Power yoga, a westernised version of the Indian ashtanga yoga, has gained tremendous popularity over the last few years. Power yoga is a complete workout for stamina, strength, flexibility and total fitness. It lays special emphasis on the core stability i.e. of the abdomen and lower back. Based on Suryanamaskar [sun salutations], it is a full-fledged workout that helps in cleansing the body and awakening the mind and spirit.
Hit the goal
Some vital objectives of Power yoga are:
- To encourage all parts of the body to work efficiently. The exercises are designed to enhance strength and release tension and stress from the body and mind.
- To train the body as a whole unit and enhance performance. It helps develop physical stamina and improves focus and concentration. It lays emphasis on doing the right form of asanas, while trying to retain the positions for longer.

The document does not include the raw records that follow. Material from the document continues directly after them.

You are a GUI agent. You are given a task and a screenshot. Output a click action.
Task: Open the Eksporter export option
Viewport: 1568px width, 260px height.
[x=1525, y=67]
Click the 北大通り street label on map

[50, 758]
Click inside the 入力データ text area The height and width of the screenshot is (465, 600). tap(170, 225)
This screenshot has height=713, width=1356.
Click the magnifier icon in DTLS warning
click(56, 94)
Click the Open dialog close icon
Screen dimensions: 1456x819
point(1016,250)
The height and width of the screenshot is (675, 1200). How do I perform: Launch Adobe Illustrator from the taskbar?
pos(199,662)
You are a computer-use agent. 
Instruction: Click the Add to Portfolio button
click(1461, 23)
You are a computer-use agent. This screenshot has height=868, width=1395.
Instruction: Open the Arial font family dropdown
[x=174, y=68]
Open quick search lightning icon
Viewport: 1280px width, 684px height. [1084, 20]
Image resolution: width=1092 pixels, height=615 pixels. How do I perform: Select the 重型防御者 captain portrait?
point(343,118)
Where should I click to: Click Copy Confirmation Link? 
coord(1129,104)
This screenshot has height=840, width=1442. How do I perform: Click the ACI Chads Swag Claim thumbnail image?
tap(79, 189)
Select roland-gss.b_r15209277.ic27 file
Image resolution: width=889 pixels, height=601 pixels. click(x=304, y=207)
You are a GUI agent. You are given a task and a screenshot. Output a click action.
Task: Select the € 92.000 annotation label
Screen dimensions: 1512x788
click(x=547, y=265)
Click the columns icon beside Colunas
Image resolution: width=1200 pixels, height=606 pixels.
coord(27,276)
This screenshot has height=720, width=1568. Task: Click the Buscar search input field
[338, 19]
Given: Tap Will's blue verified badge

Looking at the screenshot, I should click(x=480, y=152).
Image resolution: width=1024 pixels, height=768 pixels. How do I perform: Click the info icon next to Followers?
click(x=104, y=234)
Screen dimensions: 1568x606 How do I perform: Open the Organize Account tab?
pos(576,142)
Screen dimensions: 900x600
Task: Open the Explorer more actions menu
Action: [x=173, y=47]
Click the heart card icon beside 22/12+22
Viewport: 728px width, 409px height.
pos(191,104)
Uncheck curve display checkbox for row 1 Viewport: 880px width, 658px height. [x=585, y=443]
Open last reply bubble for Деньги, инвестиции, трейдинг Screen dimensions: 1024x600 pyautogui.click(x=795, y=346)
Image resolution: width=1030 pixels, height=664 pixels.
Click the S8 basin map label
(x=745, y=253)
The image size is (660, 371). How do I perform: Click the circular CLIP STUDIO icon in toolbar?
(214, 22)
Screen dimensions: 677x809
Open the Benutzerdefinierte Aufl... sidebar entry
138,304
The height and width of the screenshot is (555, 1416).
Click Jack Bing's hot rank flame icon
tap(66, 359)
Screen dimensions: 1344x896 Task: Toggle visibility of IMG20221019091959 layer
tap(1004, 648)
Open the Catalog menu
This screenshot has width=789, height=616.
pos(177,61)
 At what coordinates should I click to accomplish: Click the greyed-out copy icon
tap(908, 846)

- To increase energy for awakening the spiritual potential. This helps the person to get in touch with his/her inner self and become more aware and sensitive towards his/her surroundings. The focus is on balancing the breath with the asanas and connecting the body, mind, and spirit at the deepest levels.
Know the basics
Power yoga is person-specific with the exercises being determined by your body type and health conditions that you may want to improve.
Through the use of special breathing techniques called Vinyasa, you can make core Power yoga techniques more graceful and in balance with your body.
Working on different body parts simultaneously, it strengthens the immune system helping it ward-off diseases and give a forewarning of a health problem [at the first possible indication]. Since Power yoga is fast-paced, you sweat a lot more and this flushes out toxins from the body. It also removes excess fat and improves metabolism.
Experience the goodness
Power yoga is a great stress-buster, which helps treat problems such as hypertension and blood pressure. It also helps in shaping the body by increasing flexibility and improving stamina and agility. Power yoga is a great way to increase blood circulation and boost the immune system. You become more patient and at peace within. This tranquillity percolates into all other aspects of your life. The mind is more relaxed and you will feel lighter. You become more in control of yourself and can handle stress and pressure better.
To complement the Power yoga work out, you should also follow a balanced diet. Many people prefer having a Sattvik diet comprising fruits, milk, and fresh vegetables. Intake of the right amount of nutrients and regular yoga sessions will enable you to be in top shape—physically, mentally, emotionally and spiritually.
Worship the sun
The Suryanamaskar is a sequence of 12 positions that are an excellent way to warm-up before the yoga session. Also, for beginners, it is important to practise and master these asanas before moving on to the more complex ones. A 5 –10 minute relaxation before and after every session is paramount. I have made a few additions to the traditional Suryanamaskar for lower body and core strengthening.
- Stand with your head and body straight, but relaxed. Keep your feet together. Inhale deeply and as you exhale bring your palms together at the chest in the prayer position with elbows pushed out to the sides.
- Inhale, stretch your arms and arch your body backwards as much as you can, keeping your knees straight.
- Exhale as you bend forward and try bringing your hands to your feet on the floor.
- Without moving your hands, inhale and stretch the right leg back as far as possible. Let the right knee touch the floor and hold the head up.
- Bring the left leg back, placing the left foot with the right and toes pointing forward—in a push-up position.
- Exhaling, drop the knees to the floor. Keep the hips up and then bring the chest straight down to touch the floor. Then touch your forehead to the floor.
- Inhale as you touch the hips to the ground and arch the chest bringing the head back. The elbows are bent and there should be no tension in the neck and shoulders.
- Exhale and without moving the hands or feet bring your hips up, keeping the knees straight and making an inverted ‘V’.
- Now, inhale and bring the right foot forward and drop the left knee to the floor while looking up [position is same as no.4]
- Exhale and bring the other foot forward. The head is down towards the knee. [Same as position.3]
- Inhale slowly as you get up and stretch the arms as in position 2.
- Exhale as you stand upright in the starting position.
This completes the suryanamaskar.
A collective unit
The human body is designed to function in synchrony as a dynamic unit and not a series of disconnected parts. Power yoga treats your body as one whole unit. The best way to explain this would be; while pushing weights if your back is rested then you can push even 200 pounds. Try and come to the edge of the seat or don’t rest your back. Then see if you are able to push those 200 pounds?
In Power yoga, you make use of your entire body and core [abs and lower back] constantly. This strengthens the core and improves your posture and hence your body alignment. Power yoga increases your basal metabolic rate and hence enhances weight loss and increases flexibility. It also raises internal body heat, thus killing germs, viruses and bacteria in the body.